The documents, obtained by the Health Service Journal from Blackburn and Darwen Council, said it was "extremely likely" hospital admissions will match the peak of the pandemic within 22 days.
The current infection rate is still believed to be smaller, however, than at the peak of the pandemic, when it is likely 100,000 cases were being reported every day through March and April.
But concerns have also been raised over a growing north-south divide as large swathes of the South of England continue to see lower infection rates.
The Mayor of the Liverpool City Region claimed the government is treating the North "like a petri dish" for local lockdown experiments as harsher restrictions are considered.
He said: "What we've seen is an ever-widening North/South divide in measures being taken.
"Quite simply the North should not be a petri dish for experimentation by central government."
The Prime Minister is facing a growing revolt over plans to shut pubs in Northern hotspots as newly elected Tory MPs in locked down regions voiced their opposition to the measures.
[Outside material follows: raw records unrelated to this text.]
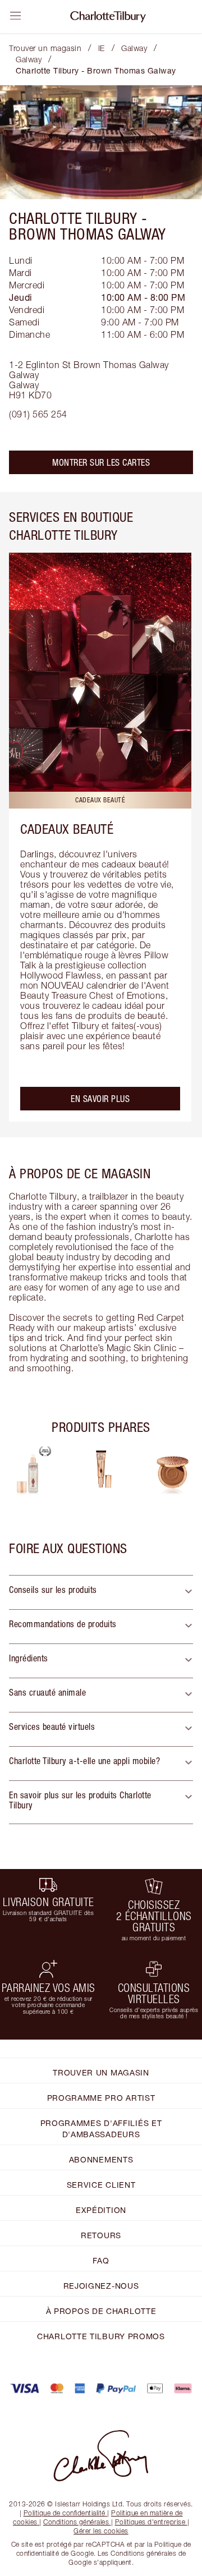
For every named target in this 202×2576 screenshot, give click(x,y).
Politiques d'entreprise (150, 2522)
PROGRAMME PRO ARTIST (101, 2097)
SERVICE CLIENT (101, 2184)
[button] (101, 1592)
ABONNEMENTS (101, 2159)
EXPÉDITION (101, 2210)
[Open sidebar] (15, 15)
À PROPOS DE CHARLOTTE (101, 2311)
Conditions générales (76, 2522)
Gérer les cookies (101, 2531)
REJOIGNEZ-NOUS (101, 2285)
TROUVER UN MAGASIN (101, 2072)
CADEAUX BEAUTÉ (66, 829)
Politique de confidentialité (64, 2513)
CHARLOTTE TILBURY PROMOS (101, 2336)
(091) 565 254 (38, 414)
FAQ (101, 2260)
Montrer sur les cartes (101, 462)
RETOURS (101, 2235)
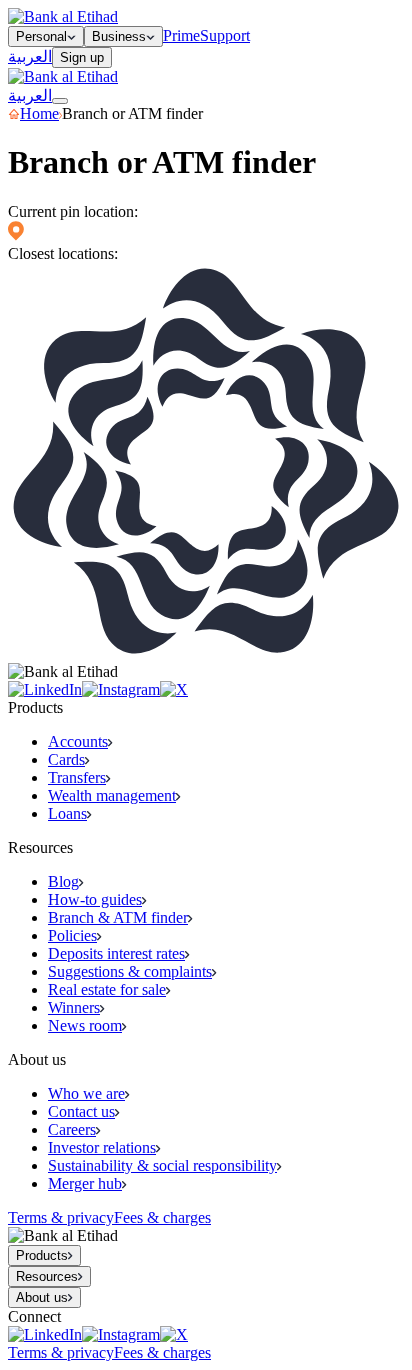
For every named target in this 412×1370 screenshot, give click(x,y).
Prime (181, 35)
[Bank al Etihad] (63, 16)
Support (225, 35)
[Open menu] (60, 101)
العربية (30, 56)
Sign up (82, 57)
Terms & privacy (61, 1217)
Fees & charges (162, 1217)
The rebellion was fuelled as Communities boss Robert Jenrick confessed that local lockdown measures so far “haven’t yet seen the impact that we would like to see.”
Dr Yvonne Doyle, Medical Director for Public Health England yesterday acknowledged the "very concerning" sustained rise in infections.
She said: “We are seeing a definite and sustained increase in cases and admissions to hospital.
"The trend is clear, and it is very concerning.
“It remains essential that we all continue to socially distance, wash our hands regularly, wear a face covering when needed, and follow the guidance if living in an area with additional restrictions."